**What to produce**
Identify every line in the records below that contains the string "username", matching case exactly, and copy each of those lines in full.

**Data listing**

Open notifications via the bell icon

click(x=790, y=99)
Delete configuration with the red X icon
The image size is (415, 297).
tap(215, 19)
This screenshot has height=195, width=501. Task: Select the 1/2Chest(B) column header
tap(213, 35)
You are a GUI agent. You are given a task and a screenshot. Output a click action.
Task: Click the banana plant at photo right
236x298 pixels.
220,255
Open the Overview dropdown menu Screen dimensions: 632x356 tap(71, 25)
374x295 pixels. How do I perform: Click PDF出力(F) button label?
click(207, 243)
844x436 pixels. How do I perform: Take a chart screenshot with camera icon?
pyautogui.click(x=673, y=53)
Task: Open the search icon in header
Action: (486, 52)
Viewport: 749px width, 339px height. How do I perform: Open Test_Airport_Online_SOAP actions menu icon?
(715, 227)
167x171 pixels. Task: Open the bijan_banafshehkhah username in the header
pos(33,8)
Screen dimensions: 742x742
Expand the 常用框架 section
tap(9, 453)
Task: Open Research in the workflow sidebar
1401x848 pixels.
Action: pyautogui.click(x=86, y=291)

==

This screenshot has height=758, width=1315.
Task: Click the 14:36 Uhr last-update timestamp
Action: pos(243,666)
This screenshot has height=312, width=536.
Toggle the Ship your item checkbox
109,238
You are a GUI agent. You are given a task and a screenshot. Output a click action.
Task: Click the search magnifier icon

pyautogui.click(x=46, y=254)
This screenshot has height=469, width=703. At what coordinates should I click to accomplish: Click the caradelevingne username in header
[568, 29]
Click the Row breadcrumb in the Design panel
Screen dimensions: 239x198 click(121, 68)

**Result**
167x171 pixels. Task: Open the bijan_banafshehkhah username in the header
This screenshot has height=469, width=703. At what coordinates should I click to accomplish: Click the caradelevingne username in header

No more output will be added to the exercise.